Between the two stalwart men who fronted one another, stripped to
trousers and shoes, there was not so much to choose. Woodhull perhaps
had the better of it by a few pounds in weight, and forsooth looked less
slouchy out of his clothes than in them. His was the long and sinewy
type of muscle. He was in hard condition.
Banion, two years younger than his rival, himself was round and slender,
thin of flank, a trace squarer and fuller of shoulder. His arms showed
easily rippling bands of muscles, his body was hard in the natural vigor
of youth and life in the open air. His eye was fixed all the time on his
man. He did not speak or turn aside, but walked on in.
There were no preliminaries, there was no delay. In a flash the Saxon
ordeal of combat was joined. The two fighters met in a rush.

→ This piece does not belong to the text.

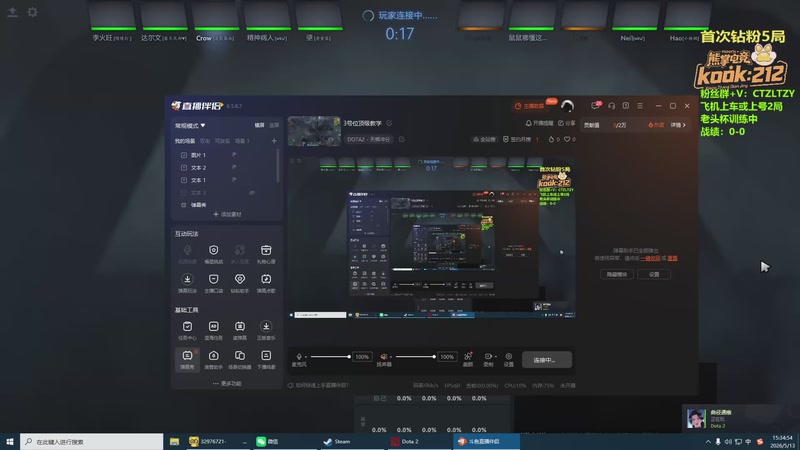This screenshot has width=800, height=450.
Task: Mute the microphone icon
Action: (x=299, y=357)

At the center of the fighting space they hung, body to body, in a
whirling melée. Neither had much skill in real boxing, and such
fashion of fight was unknown in that region, the offensive being the
main thing and defense remaining incidental. The thud of fist on face,
the discoloration that rose under the savage blows, the blood that
oozed and scattered, proved that the fighting blood of both these mad
creatures was up, so that they felt no pain, even as they knew no fear.
In their first fly, as witnesses would have termed it, there was no
advantage to either, and both came out well marked. In the combat of the
time and place there were no rules, no periods, no resting times. Once
they were dispatched to it, the fight was the affair of the fighters,
with no more than a very limited number of restrictions as to fouls.